A medida cautelar determina o “fim de suspender a eficácia do art. 9º, parágrafo único, da Lei Complementar Estadual nº 8472017, a partir de 180 (cento e oitenta) dias, a contar da conclusão deste julgamento” e argumenta que é “inviável o exercício do cargo função de Corregedor Setorial do Poder Executivo Estadual por servidor público ocupante exclusivamente de cargo de provimento comissão, eis que tal atividade deve ser desenvolvida por servidor de carreira, o qual,além de deter experiência e conhecimentos técnicos e específicos a respeito das funções exercidas naquele órgão público, terá a imparcialidade e independência necessárias para analisar os processos administrativos disciplinares eventualmente instaurados, o que, inclusive, foi reconhecido pelo art. 9º, caput, da LCE nº 8472017”.

Os desembargadores ainda destacam que a atividade correicional desempenhada por pessoas que possuem algum tipo de vínculo com a autoridade nomeante, “compromete a imparcialidade e a independência necessárias para o desenvolvimento desta função, em clara ofensa aos postulados constitucionais da moralidade e da impessoalidade”.

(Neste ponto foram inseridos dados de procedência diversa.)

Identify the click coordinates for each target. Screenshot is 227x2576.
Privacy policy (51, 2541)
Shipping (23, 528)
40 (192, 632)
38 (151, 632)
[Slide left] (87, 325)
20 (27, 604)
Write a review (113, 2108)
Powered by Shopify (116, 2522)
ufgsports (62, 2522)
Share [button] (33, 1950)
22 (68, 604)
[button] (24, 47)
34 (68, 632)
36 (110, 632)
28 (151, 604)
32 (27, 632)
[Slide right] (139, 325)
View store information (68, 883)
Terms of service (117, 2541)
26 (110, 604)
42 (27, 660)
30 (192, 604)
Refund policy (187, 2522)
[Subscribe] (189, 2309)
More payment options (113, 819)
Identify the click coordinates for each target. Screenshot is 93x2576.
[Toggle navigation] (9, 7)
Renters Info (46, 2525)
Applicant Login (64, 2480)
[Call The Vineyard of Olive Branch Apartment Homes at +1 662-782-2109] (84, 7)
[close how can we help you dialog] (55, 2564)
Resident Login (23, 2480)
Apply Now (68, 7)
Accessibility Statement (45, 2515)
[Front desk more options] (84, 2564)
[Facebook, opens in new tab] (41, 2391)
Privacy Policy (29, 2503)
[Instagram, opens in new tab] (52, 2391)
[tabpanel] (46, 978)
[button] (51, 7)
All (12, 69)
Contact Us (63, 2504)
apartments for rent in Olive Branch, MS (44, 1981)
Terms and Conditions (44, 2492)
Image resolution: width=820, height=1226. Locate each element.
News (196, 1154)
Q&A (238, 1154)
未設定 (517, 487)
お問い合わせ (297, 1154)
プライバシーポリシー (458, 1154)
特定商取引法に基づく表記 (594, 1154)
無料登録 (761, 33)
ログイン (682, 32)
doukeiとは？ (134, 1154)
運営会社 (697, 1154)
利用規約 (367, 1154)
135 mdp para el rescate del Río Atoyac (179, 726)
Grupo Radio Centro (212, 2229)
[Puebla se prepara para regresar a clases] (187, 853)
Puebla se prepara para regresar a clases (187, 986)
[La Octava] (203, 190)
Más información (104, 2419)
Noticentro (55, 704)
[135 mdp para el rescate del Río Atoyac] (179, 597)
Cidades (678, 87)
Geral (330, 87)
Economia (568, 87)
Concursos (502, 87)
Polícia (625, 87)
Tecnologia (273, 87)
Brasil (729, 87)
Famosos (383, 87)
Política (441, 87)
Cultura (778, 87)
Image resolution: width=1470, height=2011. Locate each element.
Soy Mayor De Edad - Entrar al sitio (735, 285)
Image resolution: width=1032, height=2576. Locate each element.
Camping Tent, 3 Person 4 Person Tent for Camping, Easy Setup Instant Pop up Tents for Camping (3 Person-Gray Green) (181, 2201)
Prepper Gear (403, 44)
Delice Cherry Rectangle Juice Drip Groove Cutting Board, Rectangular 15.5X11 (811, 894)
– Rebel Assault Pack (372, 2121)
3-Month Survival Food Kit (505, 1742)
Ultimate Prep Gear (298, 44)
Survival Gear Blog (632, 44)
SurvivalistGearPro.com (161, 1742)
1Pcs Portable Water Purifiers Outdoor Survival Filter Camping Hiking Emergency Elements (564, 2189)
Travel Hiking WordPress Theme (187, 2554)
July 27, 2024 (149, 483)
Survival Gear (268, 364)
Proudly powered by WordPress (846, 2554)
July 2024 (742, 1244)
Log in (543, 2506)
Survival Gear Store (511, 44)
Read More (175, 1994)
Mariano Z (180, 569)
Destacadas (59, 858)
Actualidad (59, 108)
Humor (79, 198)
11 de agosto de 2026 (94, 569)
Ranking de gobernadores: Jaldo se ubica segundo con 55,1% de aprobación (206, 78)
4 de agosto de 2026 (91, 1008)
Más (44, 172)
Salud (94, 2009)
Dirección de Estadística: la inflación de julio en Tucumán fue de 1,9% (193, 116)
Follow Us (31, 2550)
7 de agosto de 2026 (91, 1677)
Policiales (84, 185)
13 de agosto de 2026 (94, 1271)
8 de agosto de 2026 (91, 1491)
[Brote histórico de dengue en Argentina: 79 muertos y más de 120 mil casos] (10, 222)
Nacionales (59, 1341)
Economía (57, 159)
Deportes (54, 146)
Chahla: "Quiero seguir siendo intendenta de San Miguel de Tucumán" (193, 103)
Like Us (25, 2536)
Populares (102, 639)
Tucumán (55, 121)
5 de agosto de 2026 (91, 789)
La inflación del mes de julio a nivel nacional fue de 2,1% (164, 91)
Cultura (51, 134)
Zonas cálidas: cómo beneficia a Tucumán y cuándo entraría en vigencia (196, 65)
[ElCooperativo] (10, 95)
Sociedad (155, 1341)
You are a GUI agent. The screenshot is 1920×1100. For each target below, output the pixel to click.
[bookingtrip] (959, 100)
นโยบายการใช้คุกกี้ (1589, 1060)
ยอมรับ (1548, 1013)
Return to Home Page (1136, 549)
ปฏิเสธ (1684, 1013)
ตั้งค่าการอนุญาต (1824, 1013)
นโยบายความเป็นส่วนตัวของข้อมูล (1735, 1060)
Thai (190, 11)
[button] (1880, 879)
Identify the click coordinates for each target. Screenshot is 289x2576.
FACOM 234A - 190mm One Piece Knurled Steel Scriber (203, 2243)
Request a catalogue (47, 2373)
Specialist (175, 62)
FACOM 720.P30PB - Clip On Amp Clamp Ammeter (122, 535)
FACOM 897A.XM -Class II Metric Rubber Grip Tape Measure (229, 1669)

Entre órgãos e entidades que descumprem o mandamento constitucional encontra-se a Sedu, que desde 2005 nomeou um servidor comissionado para o cargo. Sendo que muitos servidores questionam as decisões desse corregedor questionando que o mesmo teria ligação com o ex-governo Hartung e o secretário de educação anterior.

O governo deve assim, garantir que a Constituição e as leis sejam respeitadas pelo Estado fazendo a devida exoneração do comissionado.